(Aim of the task)
All lines of the records below that contain the word "agent" must be listed.

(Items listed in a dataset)

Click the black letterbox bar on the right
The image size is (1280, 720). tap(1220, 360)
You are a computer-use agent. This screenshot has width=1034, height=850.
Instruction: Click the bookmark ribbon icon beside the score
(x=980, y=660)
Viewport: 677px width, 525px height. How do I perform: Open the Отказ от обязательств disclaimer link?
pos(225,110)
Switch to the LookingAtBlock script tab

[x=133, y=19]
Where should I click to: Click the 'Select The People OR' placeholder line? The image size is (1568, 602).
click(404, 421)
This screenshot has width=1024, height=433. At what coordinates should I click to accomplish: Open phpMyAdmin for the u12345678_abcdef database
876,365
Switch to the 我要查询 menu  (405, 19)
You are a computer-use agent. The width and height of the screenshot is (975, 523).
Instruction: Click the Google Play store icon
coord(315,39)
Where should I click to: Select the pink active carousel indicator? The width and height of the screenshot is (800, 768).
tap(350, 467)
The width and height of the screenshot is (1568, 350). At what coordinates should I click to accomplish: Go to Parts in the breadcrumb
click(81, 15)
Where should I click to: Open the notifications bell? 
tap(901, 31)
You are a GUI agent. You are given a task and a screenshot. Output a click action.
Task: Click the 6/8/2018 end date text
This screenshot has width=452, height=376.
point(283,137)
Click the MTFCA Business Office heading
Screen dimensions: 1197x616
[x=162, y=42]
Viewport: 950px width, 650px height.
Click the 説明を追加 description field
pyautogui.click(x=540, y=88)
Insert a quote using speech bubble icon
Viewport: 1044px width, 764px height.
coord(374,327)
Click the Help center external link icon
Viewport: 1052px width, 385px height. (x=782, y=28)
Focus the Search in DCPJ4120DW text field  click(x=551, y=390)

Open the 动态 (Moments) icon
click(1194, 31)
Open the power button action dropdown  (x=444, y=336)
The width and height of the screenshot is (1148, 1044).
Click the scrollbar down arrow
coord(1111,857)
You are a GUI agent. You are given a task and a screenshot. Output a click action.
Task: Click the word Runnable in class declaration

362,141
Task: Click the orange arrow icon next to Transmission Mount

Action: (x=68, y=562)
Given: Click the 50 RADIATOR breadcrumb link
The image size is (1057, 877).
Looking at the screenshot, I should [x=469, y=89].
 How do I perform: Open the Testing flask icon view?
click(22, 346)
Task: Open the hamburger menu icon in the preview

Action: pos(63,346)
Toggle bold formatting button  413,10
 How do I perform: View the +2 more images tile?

(Solution)
You are a computer-use agent. This screenshot has width=1034, height=850.
You are a computer-use agent. The width and height of the screenshot is (975, 523).
You are a GUI agent. You are given a task and a screenshot. Output a click action.
You are a GUI agent. You are given a task and a screenshot. Output a click action.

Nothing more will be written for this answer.